精霊
クリネル大図書館でも調べ物は続く。
歴史については色々見た。なんか余計なものも混じっていたような気がするけど、それらも含め、重要部はルシア妹を使って記録もした。
で、次は過去でなく、今の謎だ。
そう。精霊の謎である。
この世界に三種類の生き物がいるのは前にも触れたと思う。通常生物と、精霊分が混じっている混在生物、そして精霊分だけでできた精霊生物だ。

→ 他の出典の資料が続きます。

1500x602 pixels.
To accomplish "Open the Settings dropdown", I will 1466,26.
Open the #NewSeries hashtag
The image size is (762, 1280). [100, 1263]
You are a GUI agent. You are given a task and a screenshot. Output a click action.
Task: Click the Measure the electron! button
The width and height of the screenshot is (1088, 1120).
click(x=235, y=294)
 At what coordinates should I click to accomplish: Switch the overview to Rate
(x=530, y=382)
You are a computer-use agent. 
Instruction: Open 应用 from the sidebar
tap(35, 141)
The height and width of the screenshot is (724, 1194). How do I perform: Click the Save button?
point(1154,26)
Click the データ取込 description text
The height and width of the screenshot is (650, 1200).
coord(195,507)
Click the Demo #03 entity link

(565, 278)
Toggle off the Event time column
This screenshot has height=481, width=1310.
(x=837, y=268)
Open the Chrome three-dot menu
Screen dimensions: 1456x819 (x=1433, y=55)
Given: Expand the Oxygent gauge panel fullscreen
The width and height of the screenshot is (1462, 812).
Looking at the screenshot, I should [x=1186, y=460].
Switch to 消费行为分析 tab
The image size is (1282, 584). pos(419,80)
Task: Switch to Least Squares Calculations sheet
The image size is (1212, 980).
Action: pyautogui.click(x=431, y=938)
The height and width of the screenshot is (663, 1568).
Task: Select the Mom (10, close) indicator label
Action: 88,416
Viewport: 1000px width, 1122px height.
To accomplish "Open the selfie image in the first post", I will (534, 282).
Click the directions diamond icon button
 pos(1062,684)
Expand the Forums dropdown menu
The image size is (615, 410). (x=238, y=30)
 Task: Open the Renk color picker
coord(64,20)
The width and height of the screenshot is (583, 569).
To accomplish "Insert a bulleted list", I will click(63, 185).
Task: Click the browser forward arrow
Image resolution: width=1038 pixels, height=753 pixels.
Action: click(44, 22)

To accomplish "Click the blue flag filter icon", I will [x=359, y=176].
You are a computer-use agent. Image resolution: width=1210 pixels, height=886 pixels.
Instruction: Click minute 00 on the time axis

現在、この世界は通常生物が精霊分を受け入れ、変化していく転換期にあるのだという。
では。
精霊とは、精霊分とはそもそも何なのか?
これについてもドラゴン氏たちは何も教えてくれないので、これも調べる必要があったんだよね。
で、だ。
それについて書かれた本はいくつかあった。
興味深いというか、驚いた事に最も詳しいのは人間族国家で書かれたものだった。古い書籍ではあったけどきちんと編纂された本でもあり、著者が誠実で、しかも優秀な研究者であった事が伺える。
『精霊について』
そもそも精霊とは何なのか。この疑問は誰もが持つのではないかと思う。
一説には神の具現化などとも呼ばれるが、もちろんこれは間違いだ。では一部の我ら人間族の国家が言うような邪悪なものかというと、これもなさそう。そもそも精霊には正邪などないようなのだ。
では精霊とは何か。
ひとことでいえば、精霊とは異世界から来た渡来生物の一種といえる。
ひとつひとつは極めて微小で断片的なものにすぎない。おそらく本来あった元の世界では、世界の中に溶け込んで偏在するだけの存在だったと思われる。おそらくこの世界にわたってきた当初もそうだったろう。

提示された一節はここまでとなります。